Records to process ::
• • • • • • •
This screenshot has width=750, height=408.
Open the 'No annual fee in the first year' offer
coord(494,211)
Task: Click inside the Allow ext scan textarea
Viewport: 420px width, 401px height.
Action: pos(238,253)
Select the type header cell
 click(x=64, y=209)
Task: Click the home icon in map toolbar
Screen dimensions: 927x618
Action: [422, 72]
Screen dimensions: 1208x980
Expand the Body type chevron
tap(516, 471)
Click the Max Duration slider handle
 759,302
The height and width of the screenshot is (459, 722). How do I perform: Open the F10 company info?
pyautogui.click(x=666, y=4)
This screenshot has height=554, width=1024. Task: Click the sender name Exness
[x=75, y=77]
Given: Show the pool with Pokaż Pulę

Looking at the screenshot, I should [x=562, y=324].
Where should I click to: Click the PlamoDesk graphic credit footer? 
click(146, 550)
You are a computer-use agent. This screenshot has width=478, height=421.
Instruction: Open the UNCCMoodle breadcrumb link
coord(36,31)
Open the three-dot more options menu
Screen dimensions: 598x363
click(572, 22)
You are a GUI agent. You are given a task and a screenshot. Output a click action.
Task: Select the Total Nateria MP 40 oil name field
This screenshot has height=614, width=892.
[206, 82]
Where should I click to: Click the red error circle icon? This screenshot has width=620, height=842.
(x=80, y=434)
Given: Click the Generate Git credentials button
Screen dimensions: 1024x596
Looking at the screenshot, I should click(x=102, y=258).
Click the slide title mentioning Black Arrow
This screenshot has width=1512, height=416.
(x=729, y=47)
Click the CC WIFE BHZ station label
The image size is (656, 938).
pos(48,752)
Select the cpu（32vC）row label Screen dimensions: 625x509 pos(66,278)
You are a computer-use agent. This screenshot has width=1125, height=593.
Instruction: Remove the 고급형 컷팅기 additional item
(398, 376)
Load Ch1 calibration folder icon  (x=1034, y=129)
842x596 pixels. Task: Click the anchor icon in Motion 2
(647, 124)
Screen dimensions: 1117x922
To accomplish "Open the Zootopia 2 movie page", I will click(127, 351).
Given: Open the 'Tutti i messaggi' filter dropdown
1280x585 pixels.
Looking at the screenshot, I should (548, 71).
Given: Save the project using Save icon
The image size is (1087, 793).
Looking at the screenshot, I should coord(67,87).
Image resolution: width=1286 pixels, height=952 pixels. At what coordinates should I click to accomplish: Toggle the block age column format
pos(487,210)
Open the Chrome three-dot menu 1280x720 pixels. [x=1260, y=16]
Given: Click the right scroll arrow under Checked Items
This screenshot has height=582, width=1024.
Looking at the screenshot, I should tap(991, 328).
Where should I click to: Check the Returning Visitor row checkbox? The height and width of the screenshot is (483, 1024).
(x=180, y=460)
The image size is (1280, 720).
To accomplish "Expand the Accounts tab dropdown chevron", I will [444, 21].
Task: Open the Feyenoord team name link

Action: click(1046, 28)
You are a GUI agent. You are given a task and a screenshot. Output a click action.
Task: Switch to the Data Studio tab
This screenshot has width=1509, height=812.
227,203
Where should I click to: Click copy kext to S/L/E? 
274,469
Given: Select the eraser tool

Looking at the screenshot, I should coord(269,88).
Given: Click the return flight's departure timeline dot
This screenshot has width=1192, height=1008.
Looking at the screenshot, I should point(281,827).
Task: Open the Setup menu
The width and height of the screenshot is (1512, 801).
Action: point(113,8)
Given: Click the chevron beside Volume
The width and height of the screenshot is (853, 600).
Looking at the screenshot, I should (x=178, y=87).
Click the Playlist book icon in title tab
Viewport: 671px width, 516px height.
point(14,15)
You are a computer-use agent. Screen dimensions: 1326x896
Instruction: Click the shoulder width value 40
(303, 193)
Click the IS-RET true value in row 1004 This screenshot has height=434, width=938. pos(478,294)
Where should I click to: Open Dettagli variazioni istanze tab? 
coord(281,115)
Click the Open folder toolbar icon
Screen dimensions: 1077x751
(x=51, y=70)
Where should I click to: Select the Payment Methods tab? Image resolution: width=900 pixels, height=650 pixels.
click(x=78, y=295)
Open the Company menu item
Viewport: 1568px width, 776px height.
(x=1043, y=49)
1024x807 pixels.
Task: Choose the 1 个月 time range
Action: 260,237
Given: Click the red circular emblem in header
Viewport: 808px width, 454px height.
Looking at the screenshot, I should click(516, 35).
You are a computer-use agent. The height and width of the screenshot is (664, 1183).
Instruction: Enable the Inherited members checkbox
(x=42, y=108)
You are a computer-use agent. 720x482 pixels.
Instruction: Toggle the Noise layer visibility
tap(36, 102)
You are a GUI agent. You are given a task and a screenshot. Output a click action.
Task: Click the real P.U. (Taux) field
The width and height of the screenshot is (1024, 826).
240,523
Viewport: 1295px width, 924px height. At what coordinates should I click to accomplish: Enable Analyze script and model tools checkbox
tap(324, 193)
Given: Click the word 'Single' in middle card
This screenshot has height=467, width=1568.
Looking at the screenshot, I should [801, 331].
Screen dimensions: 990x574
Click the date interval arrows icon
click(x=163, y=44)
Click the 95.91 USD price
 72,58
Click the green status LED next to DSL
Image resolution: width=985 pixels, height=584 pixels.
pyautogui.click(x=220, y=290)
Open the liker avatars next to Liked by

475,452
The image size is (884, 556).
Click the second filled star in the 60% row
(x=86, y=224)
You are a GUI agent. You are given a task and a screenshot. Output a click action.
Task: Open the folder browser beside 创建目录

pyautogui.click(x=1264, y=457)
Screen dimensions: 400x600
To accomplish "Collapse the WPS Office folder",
• • • • • • •
Work request ::
A bare number is the whole answer: the tally of lines in the listing above that include "dropdown".

Answer below ::
2